Il pezzo è una cavalcata stoogesiana (dell’era “Fun House”) e ledzeppeliniana allo stesso tempo: costruito su un riff ossessivo, lascia ampio spazio ad una voce selvaggia e deflagrante, nella costante ripetizione della frase che dà il titolo al pezzo. Ma anche il resto del disco non scherza: Honey è un blues di una cupezza disperata, dominato da un cantato assolutamente in parte che, a tratti, raggiunge empirei quasi plantiani di raffinatezza e dolore. Alla band non dispiacciono neanche certe sonorità desertiche pescate dal miglior stoner, in pezzi come El Carrona, lento lamento psichedelico giocato sul contrasto tra suoni dilatati ed esplosioni di distorsione, oppure Motorheart baby, che si apre come un blues del deserto (virato hardrock) per trasformarsi quasi subito in un pezzo-schiacciasassi sguaiato e potente.
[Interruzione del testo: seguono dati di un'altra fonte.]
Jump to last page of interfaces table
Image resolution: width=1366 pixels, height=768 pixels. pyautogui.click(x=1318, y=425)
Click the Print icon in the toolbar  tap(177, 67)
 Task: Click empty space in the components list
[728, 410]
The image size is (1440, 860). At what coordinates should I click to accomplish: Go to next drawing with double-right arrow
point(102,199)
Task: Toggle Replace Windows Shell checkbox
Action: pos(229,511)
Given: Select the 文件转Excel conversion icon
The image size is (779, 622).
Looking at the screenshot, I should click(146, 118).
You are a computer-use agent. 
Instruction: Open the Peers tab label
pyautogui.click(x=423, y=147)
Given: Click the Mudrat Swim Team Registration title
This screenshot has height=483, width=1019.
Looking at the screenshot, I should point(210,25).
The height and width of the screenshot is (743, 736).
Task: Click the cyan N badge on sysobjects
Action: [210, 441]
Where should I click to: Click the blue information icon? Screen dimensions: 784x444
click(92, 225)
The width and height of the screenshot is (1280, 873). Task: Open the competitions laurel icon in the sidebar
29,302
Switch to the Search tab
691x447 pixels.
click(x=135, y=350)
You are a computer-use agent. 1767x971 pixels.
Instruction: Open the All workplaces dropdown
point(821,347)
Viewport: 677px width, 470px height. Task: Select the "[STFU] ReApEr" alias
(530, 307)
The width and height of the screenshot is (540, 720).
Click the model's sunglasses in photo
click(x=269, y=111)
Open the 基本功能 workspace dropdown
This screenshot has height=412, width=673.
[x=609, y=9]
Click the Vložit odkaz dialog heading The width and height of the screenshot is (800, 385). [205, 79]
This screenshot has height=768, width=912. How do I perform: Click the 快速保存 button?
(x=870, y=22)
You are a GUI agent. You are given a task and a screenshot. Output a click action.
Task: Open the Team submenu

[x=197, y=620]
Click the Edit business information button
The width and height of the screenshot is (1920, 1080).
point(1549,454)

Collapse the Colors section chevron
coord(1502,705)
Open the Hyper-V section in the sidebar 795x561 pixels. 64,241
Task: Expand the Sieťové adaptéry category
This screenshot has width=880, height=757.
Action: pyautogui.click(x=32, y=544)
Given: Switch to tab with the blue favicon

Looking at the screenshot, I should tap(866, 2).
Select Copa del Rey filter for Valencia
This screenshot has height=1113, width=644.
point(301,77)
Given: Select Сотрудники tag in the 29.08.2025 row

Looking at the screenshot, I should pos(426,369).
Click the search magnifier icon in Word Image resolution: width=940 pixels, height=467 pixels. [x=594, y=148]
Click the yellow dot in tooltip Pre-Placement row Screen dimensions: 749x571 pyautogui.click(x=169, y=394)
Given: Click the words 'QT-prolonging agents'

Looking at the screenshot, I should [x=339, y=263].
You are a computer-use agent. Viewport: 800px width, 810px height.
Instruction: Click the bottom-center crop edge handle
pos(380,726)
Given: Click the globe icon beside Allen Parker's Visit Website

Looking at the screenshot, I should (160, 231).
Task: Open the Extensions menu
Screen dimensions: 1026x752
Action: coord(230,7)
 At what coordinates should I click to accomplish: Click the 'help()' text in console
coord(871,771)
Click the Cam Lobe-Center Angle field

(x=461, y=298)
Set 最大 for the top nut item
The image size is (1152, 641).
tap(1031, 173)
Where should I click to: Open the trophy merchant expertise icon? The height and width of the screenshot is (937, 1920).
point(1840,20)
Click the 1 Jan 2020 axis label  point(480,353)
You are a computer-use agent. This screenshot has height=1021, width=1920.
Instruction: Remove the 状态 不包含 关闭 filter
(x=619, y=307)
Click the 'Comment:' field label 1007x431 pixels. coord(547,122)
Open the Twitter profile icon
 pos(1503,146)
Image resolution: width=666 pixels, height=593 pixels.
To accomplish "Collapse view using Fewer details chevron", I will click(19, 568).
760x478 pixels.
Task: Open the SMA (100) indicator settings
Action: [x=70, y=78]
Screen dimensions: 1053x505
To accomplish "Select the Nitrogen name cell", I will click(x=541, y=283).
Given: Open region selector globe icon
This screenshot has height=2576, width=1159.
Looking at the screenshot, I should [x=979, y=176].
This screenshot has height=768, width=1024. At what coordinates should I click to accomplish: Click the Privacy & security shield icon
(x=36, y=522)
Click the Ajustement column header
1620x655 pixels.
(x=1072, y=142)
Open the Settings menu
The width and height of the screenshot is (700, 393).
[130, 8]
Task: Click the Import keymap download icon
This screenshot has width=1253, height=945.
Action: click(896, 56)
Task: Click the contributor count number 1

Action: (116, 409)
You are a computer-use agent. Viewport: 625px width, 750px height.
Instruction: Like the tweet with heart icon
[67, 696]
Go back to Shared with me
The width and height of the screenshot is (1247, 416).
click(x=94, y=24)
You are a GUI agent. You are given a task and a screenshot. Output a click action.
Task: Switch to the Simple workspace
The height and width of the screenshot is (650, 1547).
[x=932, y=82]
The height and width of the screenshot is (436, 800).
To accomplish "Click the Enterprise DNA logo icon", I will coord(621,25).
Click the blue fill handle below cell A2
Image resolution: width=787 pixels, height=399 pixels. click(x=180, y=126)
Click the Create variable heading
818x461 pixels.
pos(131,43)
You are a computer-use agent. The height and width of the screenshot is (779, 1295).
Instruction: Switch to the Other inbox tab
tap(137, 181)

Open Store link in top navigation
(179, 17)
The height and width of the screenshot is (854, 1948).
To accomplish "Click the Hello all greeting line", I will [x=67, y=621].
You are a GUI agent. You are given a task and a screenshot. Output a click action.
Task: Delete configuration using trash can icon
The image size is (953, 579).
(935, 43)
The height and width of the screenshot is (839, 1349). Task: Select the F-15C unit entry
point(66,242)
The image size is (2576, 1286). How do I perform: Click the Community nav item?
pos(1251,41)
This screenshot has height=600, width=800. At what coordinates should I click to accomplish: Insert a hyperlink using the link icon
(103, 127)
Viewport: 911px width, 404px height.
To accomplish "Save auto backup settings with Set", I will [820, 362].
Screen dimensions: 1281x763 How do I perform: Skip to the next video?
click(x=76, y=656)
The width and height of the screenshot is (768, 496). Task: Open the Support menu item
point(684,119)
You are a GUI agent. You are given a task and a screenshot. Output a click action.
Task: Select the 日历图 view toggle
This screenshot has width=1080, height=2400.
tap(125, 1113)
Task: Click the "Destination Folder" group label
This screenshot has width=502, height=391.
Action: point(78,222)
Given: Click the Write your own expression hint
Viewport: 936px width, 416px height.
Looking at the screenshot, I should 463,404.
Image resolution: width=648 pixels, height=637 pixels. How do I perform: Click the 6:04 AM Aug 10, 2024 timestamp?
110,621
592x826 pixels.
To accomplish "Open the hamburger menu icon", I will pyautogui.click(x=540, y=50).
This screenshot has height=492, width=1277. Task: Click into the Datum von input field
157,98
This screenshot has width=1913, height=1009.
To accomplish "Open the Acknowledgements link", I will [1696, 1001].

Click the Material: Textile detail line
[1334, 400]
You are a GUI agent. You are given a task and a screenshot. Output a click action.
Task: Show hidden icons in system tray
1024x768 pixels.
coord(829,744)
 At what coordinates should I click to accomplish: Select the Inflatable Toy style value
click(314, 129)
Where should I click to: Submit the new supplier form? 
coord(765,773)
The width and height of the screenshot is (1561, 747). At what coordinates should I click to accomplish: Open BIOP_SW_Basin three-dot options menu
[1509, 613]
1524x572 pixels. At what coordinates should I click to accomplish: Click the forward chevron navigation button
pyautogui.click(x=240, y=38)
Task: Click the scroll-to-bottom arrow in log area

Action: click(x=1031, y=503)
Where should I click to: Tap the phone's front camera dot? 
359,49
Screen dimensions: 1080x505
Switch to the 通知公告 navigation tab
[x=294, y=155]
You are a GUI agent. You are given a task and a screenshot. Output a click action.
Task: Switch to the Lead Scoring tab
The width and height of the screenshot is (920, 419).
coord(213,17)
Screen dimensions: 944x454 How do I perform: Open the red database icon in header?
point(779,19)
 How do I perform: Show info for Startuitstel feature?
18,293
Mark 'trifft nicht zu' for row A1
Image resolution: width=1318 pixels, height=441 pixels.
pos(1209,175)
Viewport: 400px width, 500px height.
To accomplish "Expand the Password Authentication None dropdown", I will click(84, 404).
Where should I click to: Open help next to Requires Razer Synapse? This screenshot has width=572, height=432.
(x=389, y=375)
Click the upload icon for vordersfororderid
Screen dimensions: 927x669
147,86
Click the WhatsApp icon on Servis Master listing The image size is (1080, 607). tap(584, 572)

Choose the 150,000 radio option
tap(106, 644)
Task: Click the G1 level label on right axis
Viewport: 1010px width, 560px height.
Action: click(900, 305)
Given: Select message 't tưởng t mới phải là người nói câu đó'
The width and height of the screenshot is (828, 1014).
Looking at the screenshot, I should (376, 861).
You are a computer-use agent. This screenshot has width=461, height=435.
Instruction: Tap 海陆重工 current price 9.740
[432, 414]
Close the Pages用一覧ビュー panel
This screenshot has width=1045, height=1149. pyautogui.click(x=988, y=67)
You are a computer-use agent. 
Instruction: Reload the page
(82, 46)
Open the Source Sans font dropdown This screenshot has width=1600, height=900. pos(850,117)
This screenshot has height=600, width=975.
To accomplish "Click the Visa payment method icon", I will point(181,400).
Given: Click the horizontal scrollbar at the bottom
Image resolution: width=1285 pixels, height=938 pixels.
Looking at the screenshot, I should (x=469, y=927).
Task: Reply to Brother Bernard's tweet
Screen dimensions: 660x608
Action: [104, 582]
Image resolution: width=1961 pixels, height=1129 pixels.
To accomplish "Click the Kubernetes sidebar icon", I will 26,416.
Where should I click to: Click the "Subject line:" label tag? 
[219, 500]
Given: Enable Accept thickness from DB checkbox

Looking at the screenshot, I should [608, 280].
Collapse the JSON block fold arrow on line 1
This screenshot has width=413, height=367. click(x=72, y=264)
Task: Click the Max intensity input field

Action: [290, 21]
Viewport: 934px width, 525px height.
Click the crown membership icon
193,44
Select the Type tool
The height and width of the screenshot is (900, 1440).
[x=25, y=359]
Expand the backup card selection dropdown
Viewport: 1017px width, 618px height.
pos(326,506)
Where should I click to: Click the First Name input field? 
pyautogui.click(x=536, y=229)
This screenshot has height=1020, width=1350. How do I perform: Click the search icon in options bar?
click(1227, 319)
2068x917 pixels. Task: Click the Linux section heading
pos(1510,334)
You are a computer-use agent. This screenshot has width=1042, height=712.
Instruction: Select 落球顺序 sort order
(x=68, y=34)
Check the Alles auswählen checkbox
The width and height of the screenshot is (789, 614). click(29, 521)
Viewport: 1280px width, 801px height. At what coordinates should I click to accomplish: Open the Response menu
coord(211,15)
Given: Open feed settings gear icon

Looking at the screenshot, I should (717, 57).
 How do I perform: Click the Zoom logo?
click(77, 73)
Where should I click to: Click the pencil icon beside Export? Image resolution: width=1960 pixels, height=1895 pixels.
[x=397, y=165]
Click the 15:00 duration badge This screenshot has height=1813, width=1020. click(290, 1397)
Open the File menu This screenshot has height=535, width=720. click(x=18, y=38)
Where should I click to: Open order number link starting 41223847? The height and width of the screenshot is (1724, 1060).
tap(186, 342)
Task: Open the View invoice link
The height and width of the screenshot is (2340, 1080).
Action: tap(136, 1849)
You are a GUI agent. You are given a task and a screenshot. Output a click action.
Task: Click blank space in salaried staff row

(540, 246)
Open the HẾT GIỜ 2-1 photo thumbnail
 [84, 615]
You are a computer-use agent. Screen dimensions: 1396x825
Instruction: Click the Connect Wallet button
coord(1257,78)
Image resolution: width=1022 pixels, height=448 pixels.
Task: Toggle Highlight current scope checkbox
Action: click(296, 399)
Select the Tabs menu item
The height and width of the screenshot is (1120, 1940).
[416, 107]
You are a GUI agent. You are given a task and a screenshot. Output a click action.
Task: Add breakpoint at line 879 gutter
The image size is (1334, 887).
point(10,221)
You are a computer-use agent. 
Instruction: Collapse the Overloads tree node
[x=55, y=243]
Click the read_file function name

Ma la band non appare a disagio neanche in momenti più rilassati o intimisti (anche loro, però, costruiti sull’opposizione calma/vortice sonoro, vuoto/pieno), come la bella Ready (ballatone potente che frulla Sonic Youth e grunge anni Novanta), o So Sweet, che, fedele al titolo, è il momento più riflessivo del disco, almeno fino alla deflagrazione di suono che caratterizza la seconda parte del pezzo. Un esordio fragoroso per una band che promette davvero bene.